Non è stato facile dividere il talento dai rapporti familiari per lui, Salemme lo descrive come una persona che “conviveva con il dolore” tanto che la voce “si spezzava continuamente“, aspetto che ne “sottolineava la sofferenza“. Conviveva con “tutte le interruzioni della vita“, compreso “il suo trauma più grande“: ovvero “la morte della figlia Luisella” a soli dodici anni.
Sebbene Vincenzo non abbia avuto “la gioia della paternità, purtroppo” riesce a “immaginare” cosa poteva provare per quel dolore che “non superò mai“. Dopo il fattaccio “si legò al teatro ancora di più“, così pure “dopo il ritiro dalle scene. Con disperazione“. Salemme poi passò con Luca De Filippo con quella che era una “compagnia di giovani” e “provavamo mille volte gli spettacoli“.
Poi arrivava Eduardo, zitto zitto, “silenziosissimo“. Eppure, sebbene la discrezione, quando si aggirava lui restavano tutti “impietriti“. Una volta se ne accorse “eravamo paralizzati“. Lui non si rendeva conto di essere “leggenda“, e quindi disse “Ma pecché tenete paura ‘e me…”.

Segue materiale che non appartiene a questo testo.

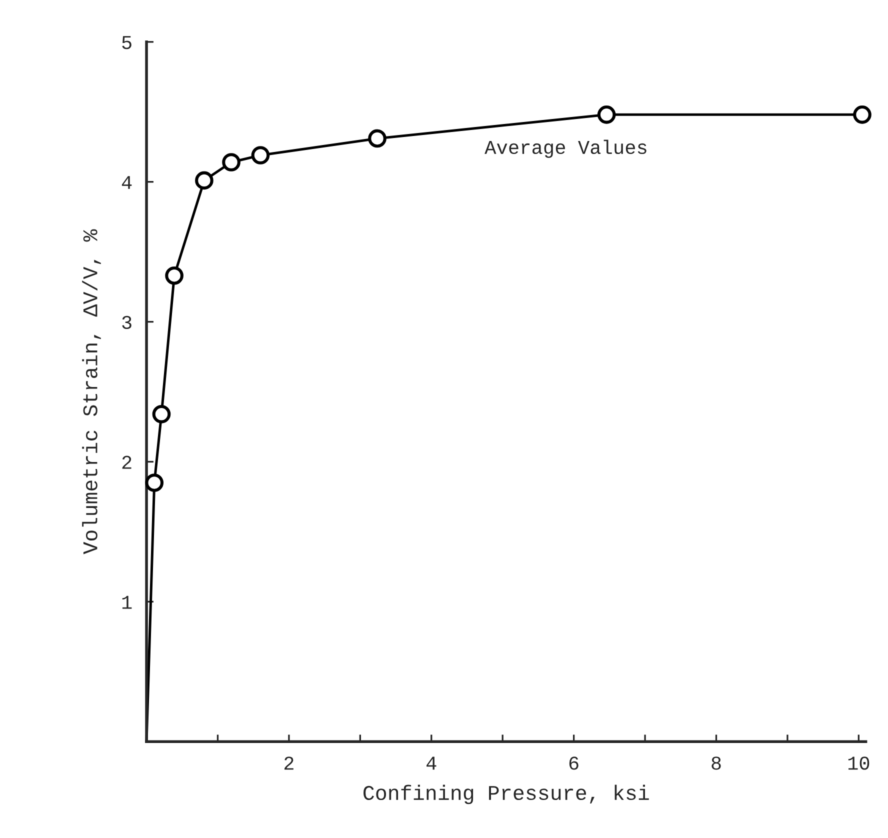 The width and height of the screenshot is (888, 838). Describe the element at coordinates (92, 392) in the screenshot. I see `y-axis-title: Volumetric Strain, ΔV/V, %` at that location.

Il teatro oggi dagli occhi di Vincenzo Salemme
Salemme ha conosciuto grandi registi che al momento di rivedere il loro film in sala “avrebbero voluto cambiare” alcuni aspetti. “Il teatro è profumi. Odori. Sapori“. Salemme è un attore comico e regista ma anche autore di molte e anche celebri commedie teatrali. Debuttò nel 1976 e si trasferì a Roma entrando a far parte della compagnia teatrale del padre artistico Eduardo De Filippo.
Dopo la morte di quest’ultimo passò molti anni sotto la direzione di Luca De Filippo e infine decise di mettersi in proprio fondando una compagnia. Salemme fece il boom nel 1998 con il film “L’amico del Cuore“, il primo da regista oltretutto. Vincenzo è anche scrittore. Ha scritto “La bomba di Maradona” nel 2018 e “Napoletano? E famme ‘na pizza!” di due anni dopo.

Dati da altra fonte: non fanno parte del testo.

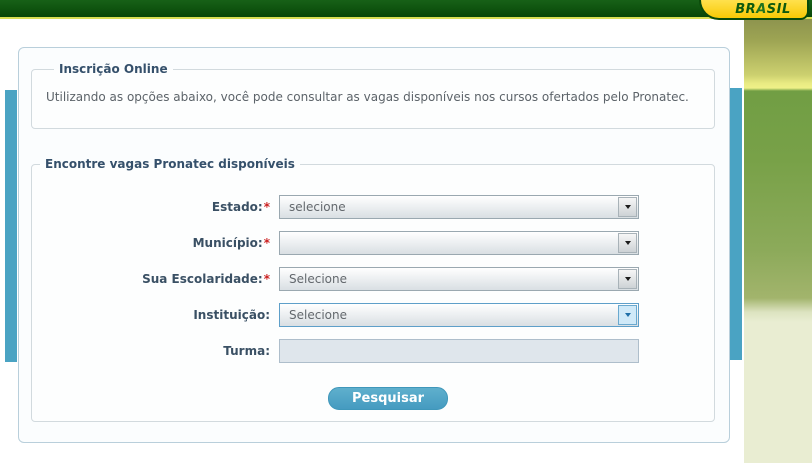 The image size is (812, 463). Describe the element at coordinates (246, 351) in the screenshot. I see `turma-label: Turma:` at that location.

Sebbene gli viene fatto notare come quel mondo oggi sia probabilmente ormai “tramontato“, Salemme corregge ricordando che la sua Napoli è “una città in fermento” tuttavia non può non ammettere che oggi “molti giovani disertano i teatri e recitano sul web“. Il palco non attira, non quanti “ne vedo online“.
Sarà un segno dei tempi, avrà dato un’ampia mano la pandemia da Covid-19 ma “lo spettacolo dal vivo” resta sempre tutta “un’altra cosa“. Tuttavia a teatro ti puoi correggere. Dopo anni di esperienza ormai Vincenzo Salemme sa come si fa, ed è lo stesso pubblico a darne i segnali che un ottimo autore come lui sa cogliere.
“Quando tossisce” o se “si muove sulla poltrona” o il più chiaro dei segnali come uno sbadiglio o semplicemente “smette di seguire“, questo significa “che qualcosa va rivisto“. E i classici? “Con i testi di Salemme si può” ritoccare ugualmente, anche se sono i classici. “O meglio, io posso“, perché “le mie commedie non sono tipiche della tradizione napoletana“.
Le sue commedie, dice, “non valgono certo le opere di Eduardo” che tuttavia “non fanno recitare a me“. Di questo non ne è deluso perché “bisogna andare avanti” e non serve “fermarsi al passato” e poi “non aiuta autori né attori“. Infatti se si chiedesse agli artisti “di ancorarsi alle loro tradizioni“, non nascerebbe “mai niente di nuovo, e di buono“.
Dopo il virus è stato come un secondo debutto
“Ho il terrore di essere dimenticato“, dice quando gli chiedono cosa teme di più oggi. La pandemia ha scombussolato tanto, anche dentro di noi “ho debuttato a fine novembre a Orvieto dopo la pandemia” ha detto. Non appena il sipario è venuto su, “è scoppiato un applauso che mi ha commosso“.
“Mi è spuntata una lacrima” confessa. Ricorda che prima di tutto questo “alla fine di ogni spettacolo, salutavo dicendo ‘Noi artisti, senza voi pubblico, non esistiamo’“. Oggi, rientrando in scena, quello che pensa è diventato “chissà se si ricorderanno ancora di me…”.